I remember one morning at attending rounds when suddenly I was the center of attention. A resident had put up an X-ray showing a length of rebar within some poor guy’s abdomen. I had just seen a similar injury two or three weeks earlier. Rather than keep my mouth shut (which is what a good intern is supposed to do — speak only when spoken to), I’d blurted, “Shit! Another rebar!”

Everyone seemed to think this was hilarious, even the attending. My resident grinned at me. Somehow, I’d done good.

I remember pushing through the fatigue. Getting the job done.

I remember one of those slack-jawed nurses looking at me, shaking her head. “You sutured that kid’s leg without any local?” she said. “That’s cold-blooded, man.”

I wanted to shake her. What are you talking about? What do you know? Were you there? Did you watch me suturing that kid? But then I realized, I couldn’t remember whether I had given the kid a shot of local or not. Then my blood ran cold.

***

Like I’ve said before, it wasn’t about learning. It was never about learning. We were taught nothing about patient assessment. What pearls we gathered were those that were thrown to the residents and happened to roll our way.

It was about getting the job done. I suppose that’s what we learned: we had it in us to get the job done. Sleep-deprived and nurtured on a diet of starch-coated starch, several hours past cranky, we could still function like good little robots and work through our To Do lists.

Becoming a doctor? That’s what residency was for. As interns, we were paying our dues.

D.

4 Comments

  1. Darla says:

    Y’know, Doug–all this would make a good book, too. Crichton did it, and look how that turned out. 🙂

    I always thought the sleep-dep for interns was barbaric and ridiculously dangerous. Then a couple years ago somebody explained to me that military commanders do the same thing, and why, and it made more sense. It still sounds like hell.

  2. Walnut says:

    Yeah, except sleep deprivation impairs skills and judgment the way alcohol does. Then it starts making less and less sense.
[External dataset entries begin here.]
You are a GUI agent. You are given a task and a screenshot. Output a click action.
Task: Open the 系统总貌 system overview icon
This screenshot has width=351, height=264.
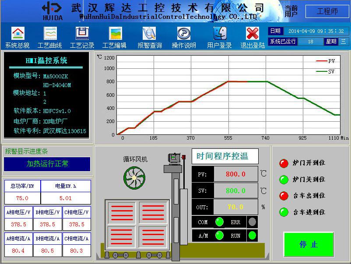click(x=18, y=34)
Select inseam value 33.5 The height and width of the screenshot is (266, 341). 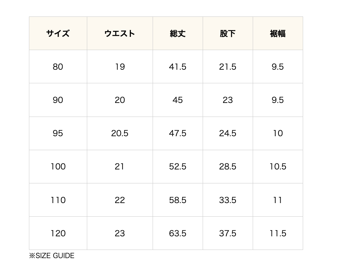228,200
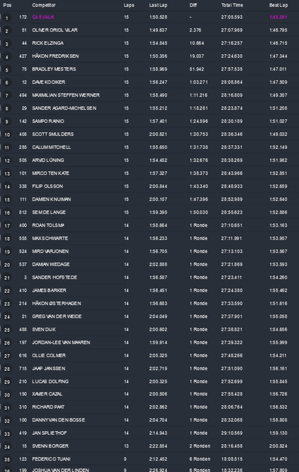Sort by the Competitor column header

coord(44,5)
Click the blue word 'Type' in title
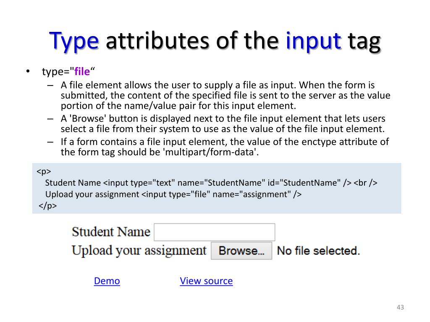Image resolution: width=430 pixels, height=322 pixels. 74,42
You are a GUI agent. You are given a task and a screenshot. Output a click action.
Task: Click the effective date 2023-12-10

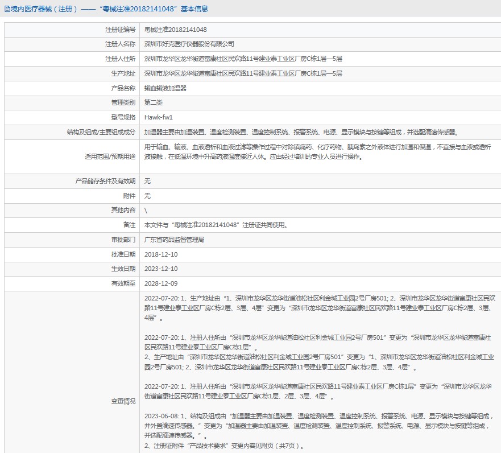click(x=161, y=269)
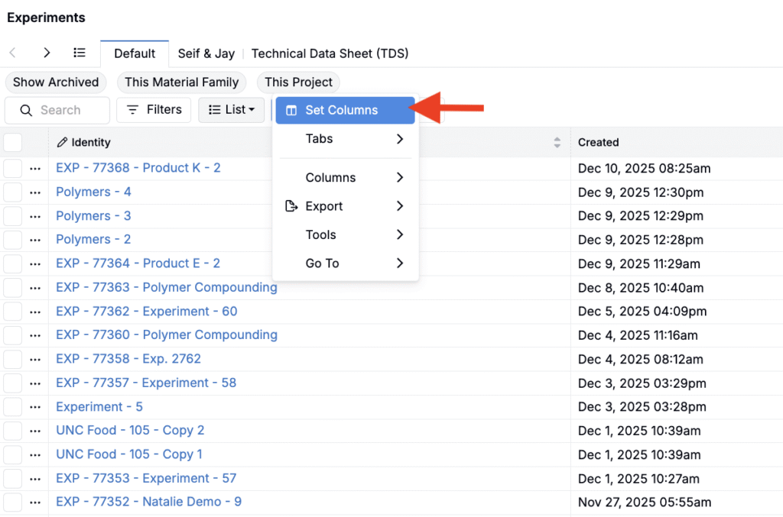The height and width of the screenshot is (517, 783).
Task: Open the Go To submenu
Action: pos(346,263)
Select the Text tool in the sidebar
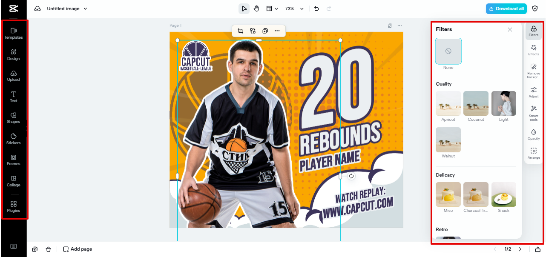Image resolution: width=546 pixels, height=257 pixels. (13, 97)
    I don’t know if I could write a whole book in this setting. It’s not a place I like to revisit very often.

  3. Darla says:

    Yes, that’s what they said the point was–training yourself not to let it affect you. Does it work?

  4. Walnut says:

    Affect you in a judgment-impairment sense? Not possible. Sleep deprivation is sleep deprivation.

    There have been a lot of bullshit explanations over the years for 36-hour call. The most common one you’ll hear: “By providing continuous care to a critically ill patient, the physician learns more about the disease process than he would from an eight hour shift.”

    Bull. The real reason is economics. Interns get paid less than minimum wage and receive very little in the way of benefits (health insurance and nothing else). They’re cheap labor.

    One other possible explanation is internship-as-hazing ritual. I’m not a sociologist, though, so I don’t know if that hypothesis is plausible or not.